Errors are signs that something unexpected occurred: a thrown error, an exception, or an error message and stack trace produced by the runtime. Stack traces help you find where the error originated (conceptually).
Common categories
- Syntax errors — code can't be parsed.
- Runtime errors — code fails while running (e.g., calling a method on undefined).
- Validation errors / business rules — input doesn't meet expected rules.
Defensive programming
Validate inputs (types, ranges) and fail early with clear messages. Keep checks readable and specific.
function validateNumber(n) {
if (typeof n !== 'number') throw new Error('Expected number');
if (!Number.isFinite(n)) throw new Error('Number must be finite');
return true;
}
try {
validateNumber('x');
} catch (err) {
console.error('Validation failed:', err.message);
}
Trust boundaries
Treat any data originating outside your trusted code (user input, files, networks) as untrusted. Sanitize, validate, and avoid implicitly trusting values.
Secrets & safe handling
Never store secrets in plain text. Prefer established safe practices: don't log secrets, and limit who can read them.
Hashing vs encryption (conceptual)
Hashing: one-way transform used for storing password representations — you can't (shouldn't) recover the original from the hash.
Encryption: two-way transform that protects data but allows authorized parties to decrypt and read it.
// pseudocode
// Hashing (store salt + hash(password)) — cannot recover password
// Encryption (encrypt data with key) — can decrypt when key is available
Basic threat thinking
- Data leaks: avoid exposing sensitive values in logs, error messages, or outputs.
- Logging secrets accidentally: never log raw tokens or passwords.

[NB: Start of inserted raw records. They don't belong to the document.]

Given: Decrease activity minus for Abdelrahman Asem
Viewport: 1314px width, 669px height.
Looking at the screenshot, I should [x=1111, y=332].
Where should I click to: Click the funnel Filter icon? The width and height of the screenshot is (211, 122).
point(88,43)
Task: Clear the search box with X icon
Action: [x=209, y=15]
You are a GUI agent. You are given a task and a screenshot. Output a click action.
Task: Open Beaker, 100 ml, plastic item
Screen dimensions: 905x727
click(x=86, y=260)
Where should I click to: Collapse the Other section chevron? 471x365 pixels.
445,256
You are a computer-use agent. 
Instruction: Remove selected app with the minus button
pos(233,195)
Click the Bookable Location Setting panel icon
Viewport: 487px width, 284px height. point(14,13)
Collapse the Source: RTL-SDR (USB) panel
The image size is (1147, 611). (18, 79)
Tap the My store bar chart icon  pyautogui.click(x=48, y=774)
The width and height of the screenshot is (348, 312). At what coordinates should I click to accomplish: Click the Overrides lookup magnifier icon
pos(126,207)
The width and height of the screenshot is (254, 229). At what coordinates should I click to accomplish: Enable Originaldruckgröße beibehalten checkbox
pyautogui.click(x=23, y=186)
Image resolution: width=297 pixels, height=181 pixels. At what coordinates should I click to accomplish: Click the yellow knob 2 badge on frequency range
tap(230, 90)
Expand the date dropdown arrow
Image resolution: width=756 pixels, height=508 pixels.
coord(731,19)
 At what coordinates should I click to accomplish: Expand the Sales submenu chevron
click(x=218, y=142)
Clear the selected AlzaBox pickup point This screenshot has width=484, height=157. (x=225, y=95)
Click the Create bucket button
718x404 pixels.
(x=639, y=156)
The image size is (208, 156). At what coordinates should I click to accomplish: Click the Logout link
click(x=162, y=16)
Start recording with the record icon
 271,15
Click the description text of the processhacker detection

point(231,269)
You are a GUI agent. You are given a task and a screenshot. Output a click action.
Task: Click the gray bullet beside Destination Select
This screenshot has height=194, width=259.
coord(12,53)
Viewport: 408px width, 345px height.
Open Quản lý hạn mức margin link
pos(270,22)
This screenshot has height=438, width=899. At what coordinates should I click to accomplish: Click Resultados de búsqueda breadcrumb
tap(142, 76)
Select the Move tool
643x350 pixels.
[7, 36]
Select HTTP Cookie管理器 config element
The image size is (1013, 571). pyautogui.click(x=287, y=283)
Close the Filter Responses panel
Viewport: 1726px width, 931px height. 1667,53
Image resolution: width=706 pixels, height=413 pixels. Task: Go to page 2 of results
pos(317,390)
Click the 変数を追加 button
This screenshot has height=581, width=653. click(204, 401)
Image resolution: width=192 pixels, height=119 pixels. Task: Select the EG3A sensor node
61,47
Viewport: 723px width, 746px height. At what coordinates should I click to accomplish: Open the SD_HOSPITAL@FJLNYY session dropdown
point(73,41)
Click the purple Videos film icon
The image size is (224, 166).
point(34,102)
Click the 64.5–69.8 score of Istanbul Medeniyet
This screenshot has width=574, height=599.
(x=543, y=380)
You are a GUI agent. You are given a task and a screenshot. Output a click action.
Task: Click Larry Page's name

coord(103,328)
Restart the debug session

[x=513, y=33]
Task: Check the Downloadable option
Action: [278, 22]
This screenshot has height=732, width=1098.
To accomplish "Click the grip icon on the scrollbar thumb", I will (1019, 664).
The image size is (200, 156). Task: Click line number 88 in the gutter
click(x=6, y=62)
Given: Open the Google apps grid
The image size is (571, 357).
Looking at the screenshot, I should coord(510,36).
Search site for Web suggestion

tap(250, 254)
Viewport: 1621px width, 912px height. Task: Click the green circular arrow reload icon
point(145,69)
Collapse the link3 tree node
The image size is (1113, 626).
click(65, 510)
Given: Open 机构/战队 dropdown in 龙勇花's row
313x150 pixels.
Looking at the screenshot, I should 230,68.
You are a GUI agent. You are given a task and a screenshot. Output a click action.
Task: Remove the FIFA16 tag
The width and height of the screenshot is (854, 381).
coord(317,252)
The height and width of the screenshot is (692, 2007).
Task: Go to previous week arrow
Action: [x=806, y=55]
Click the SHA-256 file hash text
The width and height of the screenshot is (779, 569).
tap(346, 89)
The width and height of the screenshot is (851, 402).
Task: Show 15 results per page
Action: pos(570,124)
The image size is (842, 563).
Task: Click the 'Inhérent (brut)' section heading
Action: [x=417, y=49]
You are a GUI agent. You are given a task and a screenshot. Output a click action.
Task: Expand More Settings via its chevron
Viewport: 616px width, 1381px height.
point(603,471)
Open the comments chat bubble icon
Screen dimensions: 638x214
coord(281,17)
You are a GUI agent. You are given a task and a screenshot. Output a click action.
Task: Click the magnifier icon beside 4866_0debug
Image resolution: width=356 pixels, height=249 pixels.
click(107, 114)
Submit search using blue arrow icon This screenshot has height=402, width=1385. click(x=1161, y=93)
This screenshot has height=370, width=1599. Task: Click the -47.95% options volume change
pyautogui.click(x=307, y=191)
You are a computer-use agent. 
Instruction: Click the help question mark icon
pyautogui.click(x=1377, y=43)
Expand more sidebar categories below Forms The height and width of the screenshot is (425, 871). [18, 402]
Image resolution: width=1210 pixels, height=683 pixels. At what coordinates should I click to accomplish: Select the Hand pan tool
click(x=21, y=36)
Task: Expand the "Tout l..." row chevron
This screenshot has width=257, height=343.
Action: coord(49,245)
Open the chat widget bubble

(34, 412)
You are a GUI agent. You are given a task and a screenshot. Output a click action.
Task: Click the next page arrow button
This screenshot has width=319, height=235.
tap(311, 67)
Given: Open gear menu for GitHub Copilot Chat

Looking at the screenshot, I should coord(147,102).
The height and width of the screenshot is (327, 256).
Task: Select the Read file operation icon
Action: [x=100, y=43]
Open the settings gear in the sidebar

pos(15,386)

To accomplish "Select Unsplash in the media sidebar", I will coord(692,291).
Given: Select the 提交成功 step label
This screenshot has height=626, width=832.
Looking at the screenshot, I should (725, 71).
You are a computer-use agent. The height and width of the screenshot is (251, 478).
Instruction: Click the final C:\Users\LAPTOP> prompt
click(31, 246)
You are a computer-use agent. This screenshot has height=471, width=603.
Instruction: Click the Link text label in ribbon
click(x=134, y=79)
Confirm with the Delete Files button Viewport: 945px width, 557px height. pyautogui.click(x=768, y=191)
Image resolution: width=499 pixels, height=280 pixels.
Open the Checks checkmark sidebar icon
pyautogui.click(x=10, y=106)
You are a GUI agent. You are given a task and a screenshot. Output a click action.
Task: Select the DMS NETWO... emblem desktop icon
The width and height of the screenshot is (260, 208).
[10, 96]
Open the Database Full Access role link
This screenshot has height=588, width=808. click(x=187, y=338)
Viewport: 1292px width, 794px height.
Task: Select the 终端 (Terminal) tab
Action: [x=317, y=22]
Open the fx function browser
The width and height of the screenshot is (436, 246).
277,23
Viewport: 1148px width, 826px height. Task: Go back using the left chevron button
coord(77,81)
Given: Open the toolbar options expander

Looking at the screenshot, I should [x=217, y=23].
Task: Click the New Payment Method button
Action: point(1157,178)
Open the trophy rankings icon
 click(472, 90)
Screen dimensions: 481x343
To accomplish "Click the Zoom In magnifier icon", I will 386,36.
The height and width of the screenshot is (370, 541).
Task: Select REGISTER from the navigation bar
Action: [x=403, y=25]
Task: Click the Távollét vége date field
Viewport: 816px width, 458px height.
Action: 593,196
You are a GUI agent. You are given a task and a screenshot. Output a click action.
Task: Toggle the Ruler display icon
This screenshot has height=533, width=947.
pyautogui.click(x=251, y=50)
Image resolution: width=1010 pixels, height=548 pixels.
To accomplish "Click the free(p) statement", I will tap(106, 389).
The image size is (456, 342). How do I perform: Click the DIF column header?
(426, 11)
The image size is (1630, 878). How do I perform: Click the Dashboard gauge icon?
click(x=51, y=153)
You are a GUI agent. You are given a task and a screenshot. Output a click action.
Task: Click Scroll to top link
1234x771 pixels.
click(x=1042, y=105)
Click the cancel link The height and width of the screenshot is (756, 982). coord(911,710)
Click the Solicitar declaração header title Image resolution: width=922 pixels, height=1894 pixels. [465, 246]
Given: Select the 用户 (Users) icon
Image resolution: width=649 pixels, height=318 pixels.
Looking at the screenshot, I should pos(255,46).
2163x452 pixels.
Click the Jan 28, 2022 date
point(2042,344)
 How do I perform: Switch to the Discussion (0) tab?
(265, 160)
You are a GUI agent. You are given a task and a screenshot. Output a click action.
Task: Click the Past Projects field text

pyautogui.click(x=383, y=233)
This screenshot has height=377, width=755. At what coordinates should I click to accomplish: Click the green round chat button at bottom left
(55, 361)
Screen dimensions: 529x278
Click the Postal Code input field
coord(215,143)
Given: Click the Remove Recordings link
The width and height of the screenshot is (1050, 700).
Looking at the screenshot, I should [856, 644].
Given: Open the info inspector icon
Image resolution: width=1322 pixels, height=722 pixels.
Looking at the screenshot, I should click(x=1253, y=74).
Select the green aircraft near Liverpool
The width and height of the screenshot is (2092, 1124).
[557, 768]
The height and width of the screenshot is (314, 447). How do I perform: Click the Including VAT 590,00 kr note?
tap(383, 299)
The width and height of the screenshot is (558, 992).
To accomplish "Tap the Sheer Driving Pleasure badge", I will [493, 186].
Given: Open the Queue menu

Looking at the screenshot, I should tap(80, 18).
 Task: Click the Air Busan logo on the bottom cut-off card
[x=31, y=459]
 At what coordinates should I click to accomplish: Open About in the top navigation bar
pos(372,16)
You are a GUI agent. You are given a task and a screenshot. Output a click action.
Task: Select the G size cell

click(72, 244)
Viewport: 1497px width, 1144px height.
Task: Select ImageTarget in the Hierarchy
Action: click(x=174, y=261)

- Unsafe defaults: choose secure defaults and require explicit opt-in for weaker behavior.
Examples
Validating a number input
function safeParseInt(s) {
const n = Number(s);
if (!Number.isFinite(n)) throw new Error('Invalid integer');
return Math.trunc(n);
}
safeParseInt('42'); // 42
// safeParseInt('abc') -> throws Error('Invalid integer')
Throwing an Error with a clear message
function requirePositive(n) {
if (n <= 0) throw new Error('Expected a positive number');
return n;
}
Hash vs encrypt (high-level pseudocode)
// hash(password) -> store hash
// encrypt(data, key) -> store ciphertext; can decrypt with key
// Use hashing for passwords; encryption when you need to read data later.
Practice tasks
- Write
validateAge(value)that returns age if 0 ≤ age ≤ 120, otherwise throws a clear Error. - Write
safeParseInt(str)that returns a number or throws; test with '10' → 10, 'x' → Error. - Explain why logging a user-provided token to debug output could be dangerous.
Common mistakes
- Relying on implicit type coercion for validation.
- Returning vague error messages that don't help debugging.
- Logging secrets or including them in error outputs.
- Using home-grown crypto or rolling your own hash/encryption — prefer vetted libraries and high-level APIs.